#### Text for analysis
History of the United Kingdom
The United Kingdom as a unified state can be treated as beginning in 1707 with the political union of the kingdoms of England and Scotland, into a united kingdom called Great Britain. Of this new state the historian Simon Schama said: What began as a hostile merger would end in a full partnership in the most powerful going concern in the world... it was one of the most astonishing transformations in European history. The Act of Union 1800 added the Kingdom of Ireland to create the United Kingdom of Great Britain and Ireland; the first decades were marked by Jacobite risings which ended with defeat for the Stuart cause at Culloden in 1746. In 1763, victory in the Seven Years' War led to the growth of the First British Empire. With the defeat by the United States and Spain in the War of American Independence, Britain lost its 13 American colonies and rebuilt a Second British Empire based in Asia and Africa; as a result, British culture, its technological, political and linguistic influence, became worldwide.
Politically, the central event was the French Revolution and its Napoleonic aftermath from 1793 to 1815, which British elites saw as a profound threat, worked energetically to form multiple coalitions that defeated Napoleon in 1815. The Tories, who came to power in 1783, remained in power until 1830. Forces of reform emanating from the Evangelical religious elements, opened decades of political reform that broadened the ballot, opened the economy to free trade; the outstanding political leaders of the 19th century included Palmerston, Disraeli and Salisbury. Culturally the Victorian era was a time of prosperity and dominant middle-class virtues when Britain dominated the world economy and maintained a peaceful century, 1815–1914; the First World War, in alliance with France and the United States, was a furious but successful total war with Germany. The resulting League of Nations was a favourite project in Interwar Britain. However, while the Empire remained strong, as did the London financial markets, the British industrial base began to slip behind Germany and the United States.
########
◆ Required tasks:
1. In the history of the United Kingdom text, which act added the Kingdom of Ireland to form the United Kingdom of Great Britain and Ireland?
2. Write the next part of the history of the United Kingdom text, picking up after its final sentence.
#### Raw data
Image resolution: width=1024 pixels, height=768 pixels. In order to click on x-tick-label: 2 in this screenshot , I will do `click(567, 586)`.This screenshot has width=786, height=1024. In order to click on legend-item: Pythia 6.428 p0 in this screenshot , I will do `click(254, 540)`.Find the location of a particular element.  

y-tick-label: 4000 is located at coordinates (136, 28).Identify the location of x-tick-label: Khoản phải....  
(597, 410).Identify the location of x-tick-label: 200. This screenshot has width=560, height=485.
########
◆ Answers to the tasks:
1. The Act of Union 1800.

2.
Sentiments for peace were so strong that the nation supported appeasement of Hitler's Germany in the late 1930s, until the Nazi invasion of Poland in 1939 opened the Second World War. In the Second World War 1939–45, the Soviet Union the U. S. joined Britain as the main Allied powers. Britain was no longer a military or economic superpower, as seen in the Suez Crisis of 1956. Britain no longer had the wealth to maintain an empire, so it granted independence to all its possessions; the new states joined the Commonwealth of Nations. Postwar years saw great hardships, alleviated somewhat by large-scale financial aid from the United States, some from Canada. Prosperity returned in the 1950s. Meanwhile, in 1945–50 the Labour Party built a welfare state, nationalized many industries, created the National Health Service; the UK took a strong stand against Communist expansion after 1945, playing a major role in the Cold War and the formation of NATO as an anti-Soviet military alliance with West Germany, the U.
S. Canada and smaller countries. NATO remains a powerful military coalition; the UK has been a leading member of the United Nations since its founding, as well as numerous other international organizations. In the 1990s, neoliberalism led to the privatisation of nationalized industries and significant deregulation of business affairs. London's status as a world financial hub grew continuously. Since the 1990s large-scale devolution movements in Northern Ireland and Wales have decentralized political decision-making. Britain has wobbled forth on its economic relationships with Western Europe, it joined the European Union in 1973. However, the Brexit referendum in 2016 committed the UK to an exit from the European Union. In 1922, Catholic Ireland seceded to become the Irish Free State. In 1927 the United Kingdom changed its formal title to the United Kingdom of Great Britain and Northern Ireland shortened to Britain and to the United Kingdom or UK; the Kingdom of Great Britain came into being on 1 May 1707, as a result of the political union of the Kingdom of England and the Kingdom of Scotland under the Treaty of Union.
This combined the two kingdoms into a single kingdom, merged the two parliaments into a single parliament of Great Britain. Queen Anne became the first monarch of the new Great Britain. Although now a single kingdom, certain institutions of Scotland and England remained separate, such as Scottish and English law. England and Scotland each continued to have their own system of education. Meanwhile, the long War of the Spanish Succession against France was under way, it see-sawed back and forth until a more peace-minded government came to power in London and the treaties of Utrecht and Rastadt in 1713–1714 ended the war. British historian G. M. Trevelyan argues: That Treaty, which ushered in the stable and characteristic period of Eighteenth-Century civilization, marked the end of danger to Europe from the old French monarchy, it marked a change of no less significance to the world at large,—the maritime and financial supremacy of Great Britain; the Stuart line died with Anne in 1714, although a die-hard faction with French support supported pretenders.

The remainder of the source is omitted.